Cain-Francis was recovering from her C-section and working on breastfeeding. "Everything was great that week — as great as it could be with a newborn […]”’
Then while watching TV:
‘[…] she noticed a "static feeling" and wasn't able to see or hear.’
She doesn’t remember what happened after that. She had an “episode.” Then she “stabilized.”
‘But the next day, at around 2:30 a.m., she had another episode and went into cardiac arrest.’
So I guess it was: episode, episode, cardiac arrest.
‘The event set off about three weeks of hospital stays and medical detective work to find — and finally treat — the exceedingly rare cause of [her] life-threatening symptoms.’
So we find out pretty early in the article that this ailment is “exceedingly” rare.

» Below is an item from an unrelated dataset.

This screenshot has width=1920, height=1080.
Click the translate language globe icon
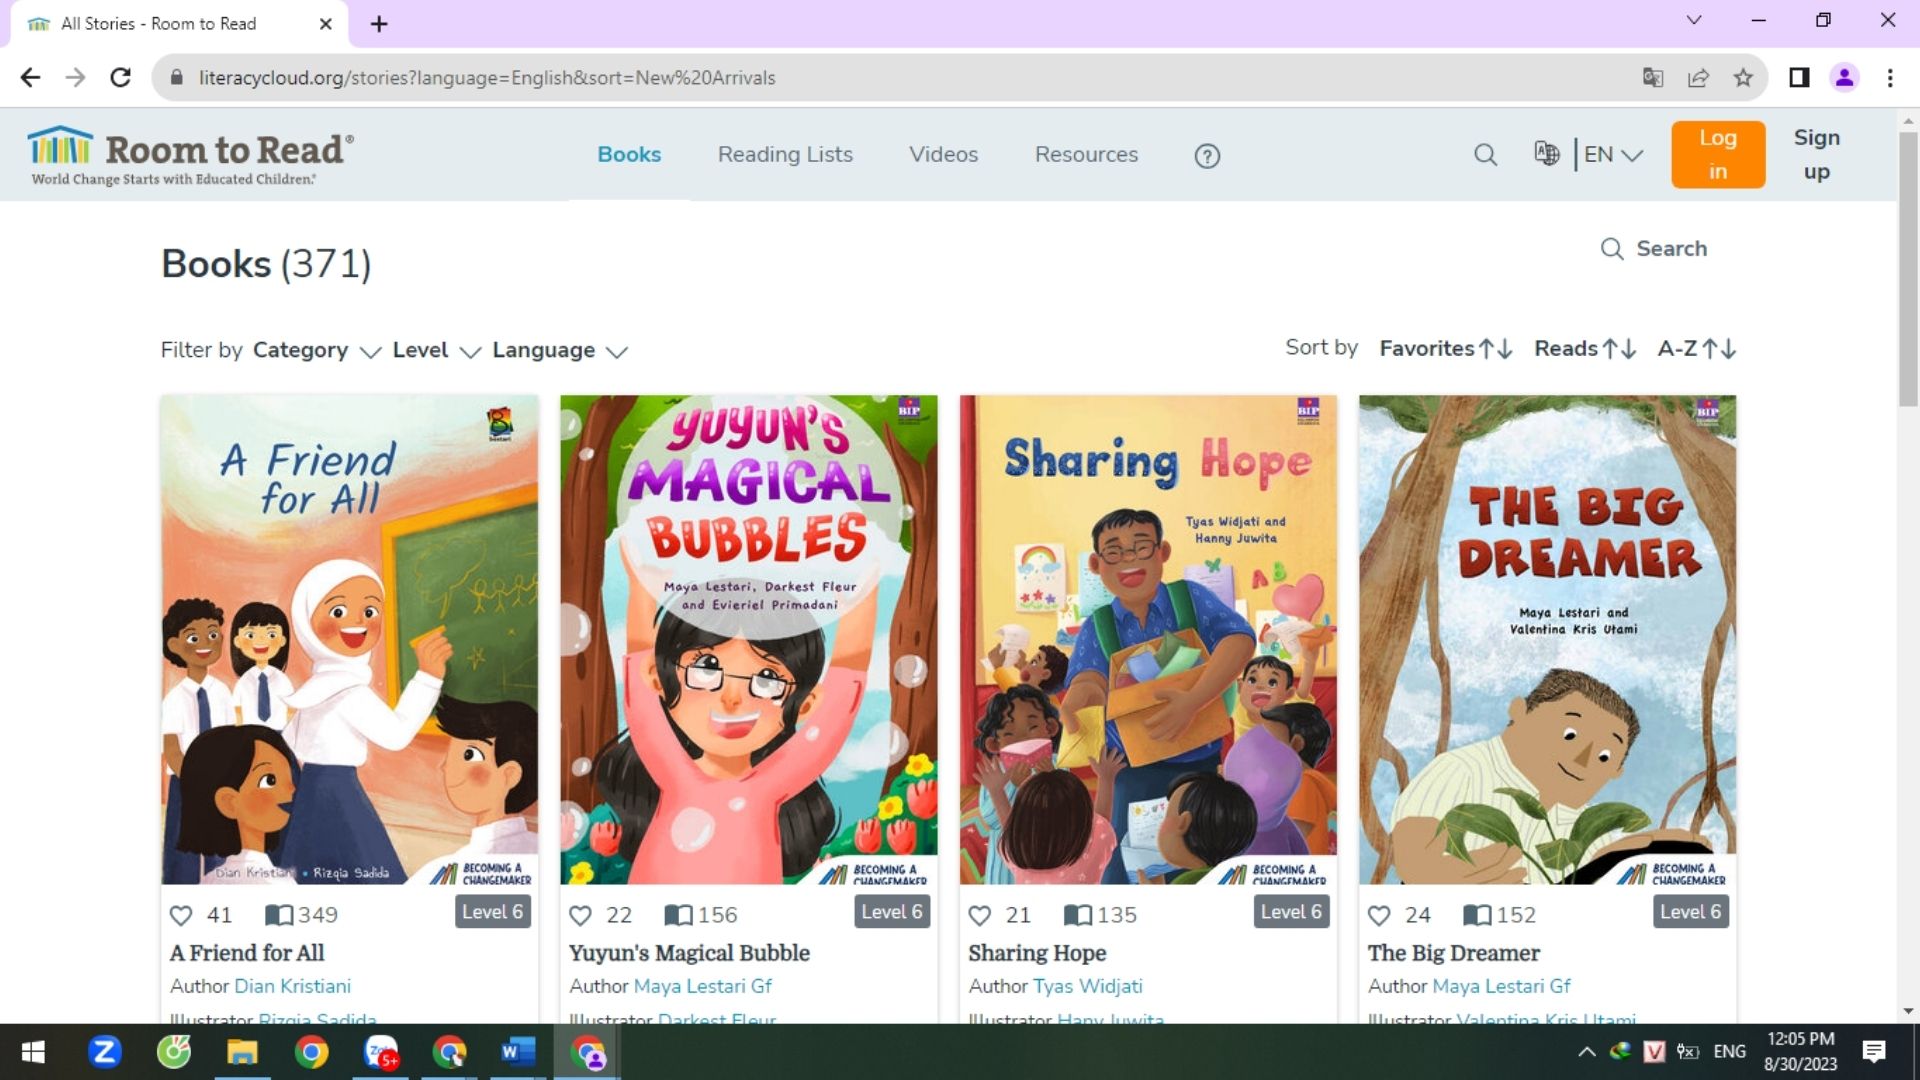[1546, 154]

After 3 days of treatment:
‘"She seemed to be doing well," Mitra [her heart specialist] says, "but within about 24 hours, she started to have a few of these extra beats." During an EKG procedure to try to map out the abnormal beats, [she] "again went into rapid, sustained arrhythmia," he says. She went into cardiac arrest again and was resuscitated for the second time.’

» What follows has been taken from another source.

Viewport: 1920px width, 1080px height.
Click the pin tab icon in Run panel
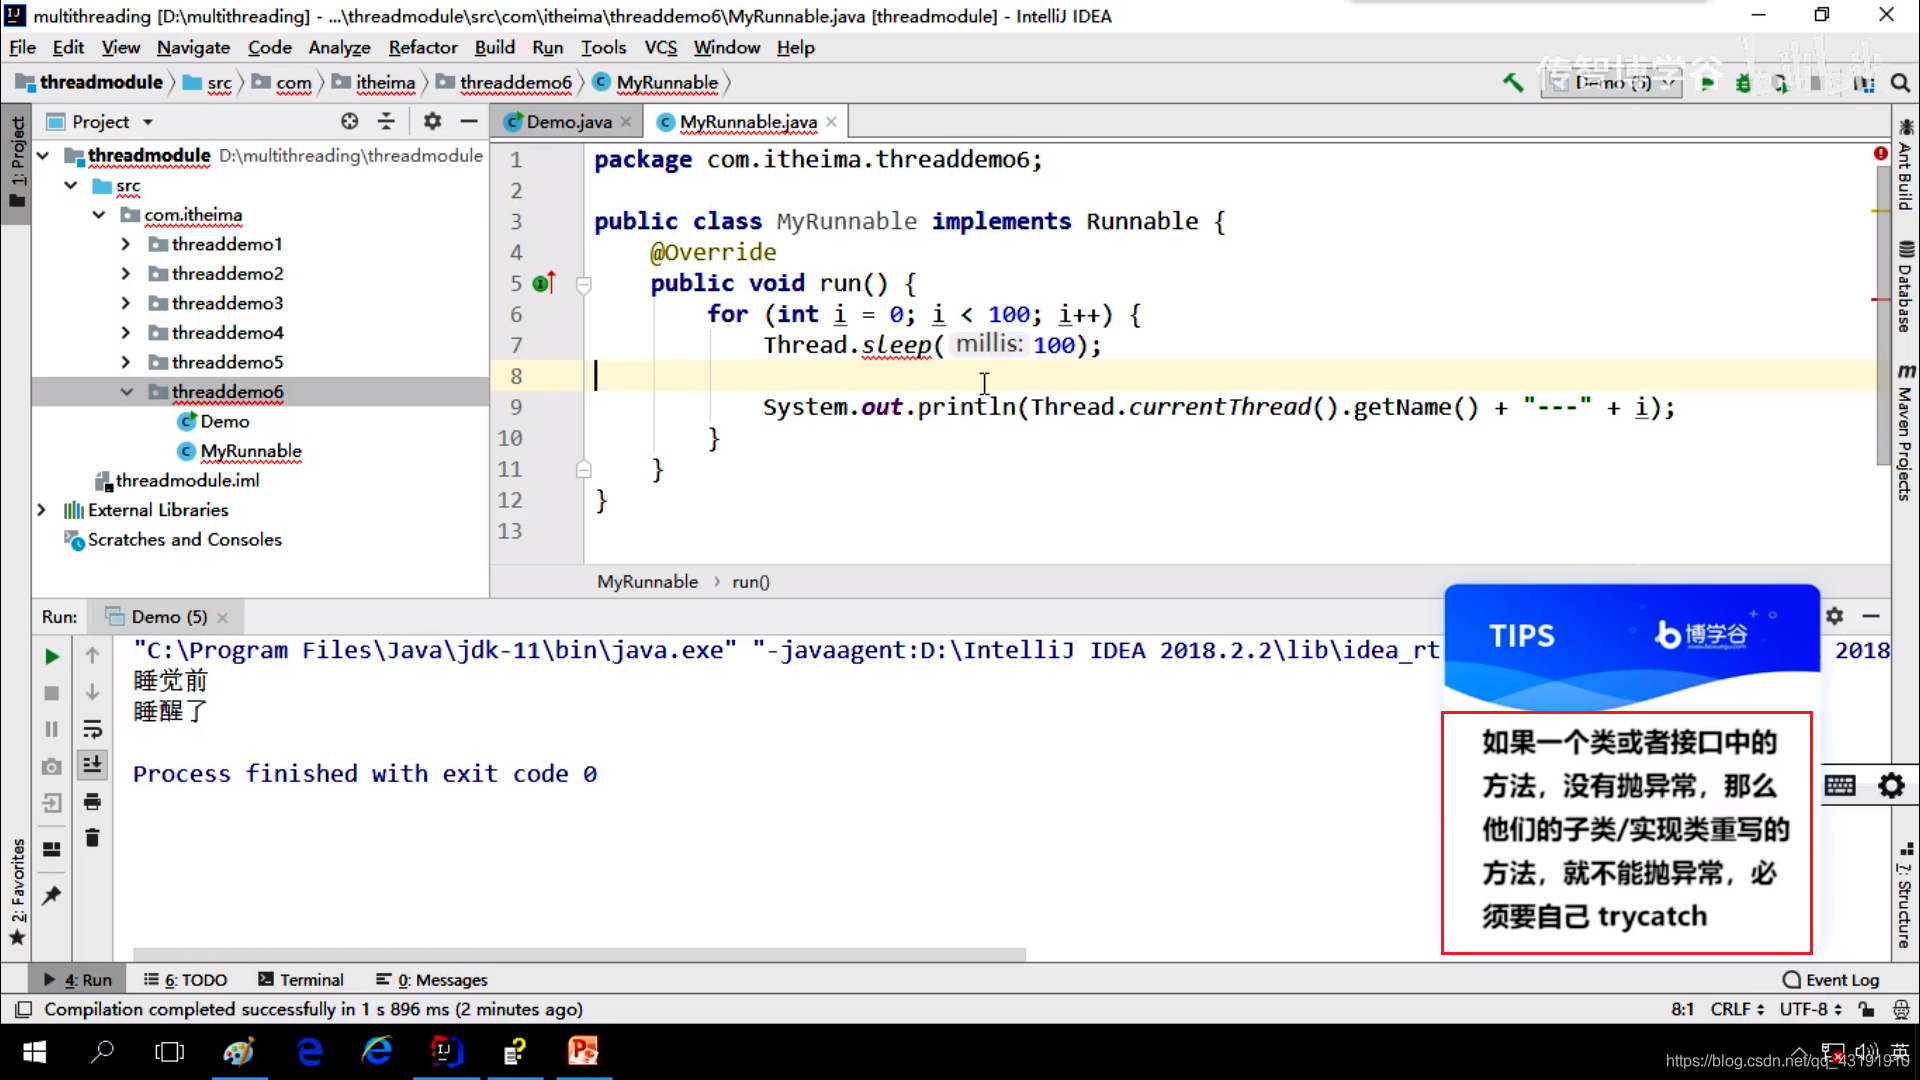52,895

Again the author emphasizes the mystery, yet somehow avoids making the mystery a focal point of investigation:
‘Cain-Francis had no warning signs before her first episode, no family history of heart disease or sudden death and no genetic markers to point doctors in a particular direction.’
They finally figured out it was:
‘a type of arrhythmia called triggered ventricular fibrillation. In people with this condition, "there's one particular site in the heart muscle," he explains, "and when it fires, it basically puts the heart into a tailspin."'
Perfect. Problem solved.
‘In [her] case, the condition is idiopathic, meaning doctors don't know why it developed.’
Oh.
‘That's especially rare in patients as young as Cain-Francis, [the heart specialist] says.

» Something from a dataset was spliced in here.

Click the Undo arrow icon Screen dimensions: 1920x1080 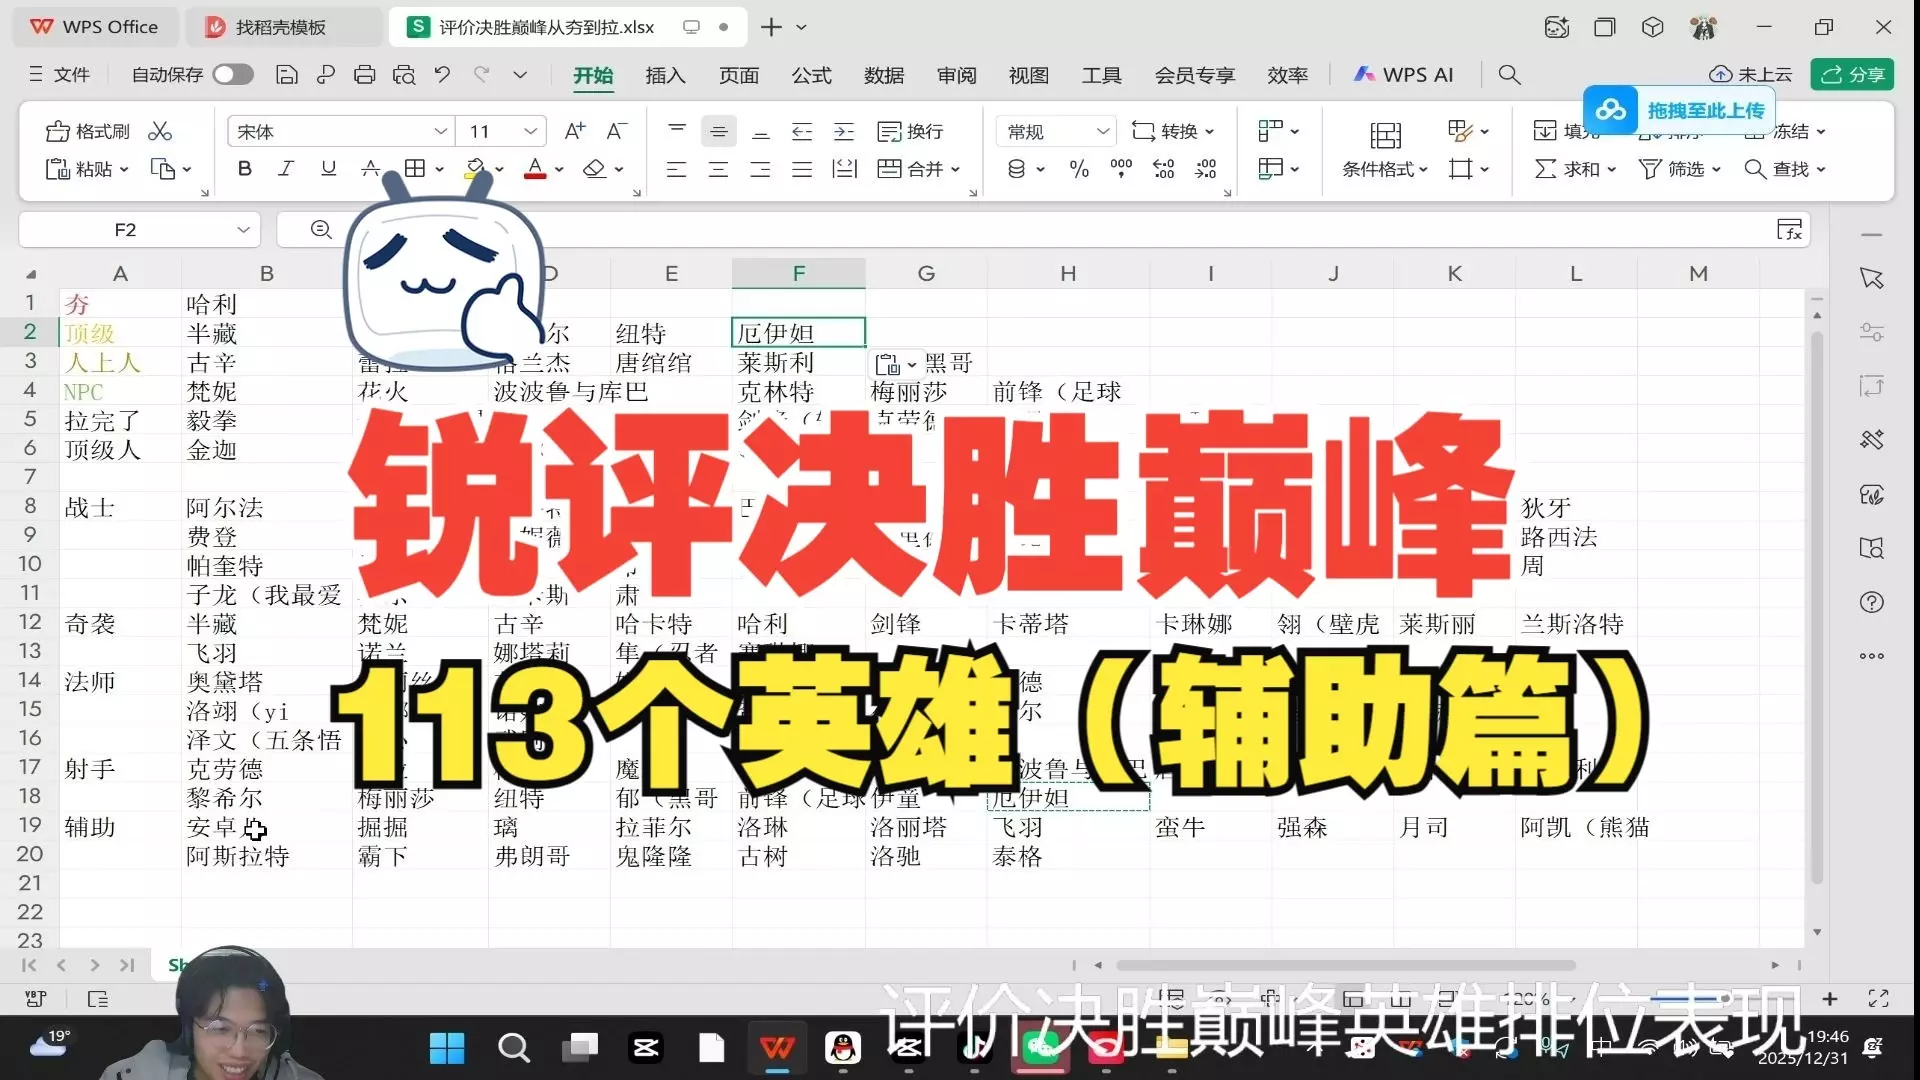442,75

While experts don't know exactly what causes triggered ventricular fibrillation happens [sic], the condition is thought to originate in the heart's Purkinje fibers, which are responsible for sending specialized electrical signals that control the heart's pumping muscles.’ [emphasis added]
‘[The heart specialist] says Cain-Francis is the youngest of just four or five patients with this issue that he's seen in his 30-year career.’
Again, the rarity of this condition ought to pull a little more weight in the article. I understand they perhaps want to focus on the people side of things down at Today. But, not even a mention of the rarity of the condition in either the title of the piece or the subheader? They do bring it up in the article several times, but it’s not made the focal point like I would expect it to be. The whole thing screams “Mystery!” while the writer tells us the problem is solved. It’s almost like they don’t want to know what’s on the other side of that mystery.
The author didn’t draw the connection to other incidences of this “exceedingly rare” condition that have been in the news. It’s rather engaging, to me, the fact that Sergio Aguero also retired from this exceedingly rare condition. Even if there’s no connection, it’s still engaging. Don’t writers generally want to engage? FC Barcelona donated time on their training grounds to shot programs. They were exceedingly shot-supportive. They bragged early on that their entire organization — caterers and everyone — was vaccinated at a near-100% rate. It would only be exceedingly easy to draw the connection, and then at least ask the question.
That’s the tide. That’s the natural flow of news-telling. And there’s clearly something holding back that tide.
Imagine trying to hold back the tide.
Cheers
lolz, no one can accuse you of being blind in any way.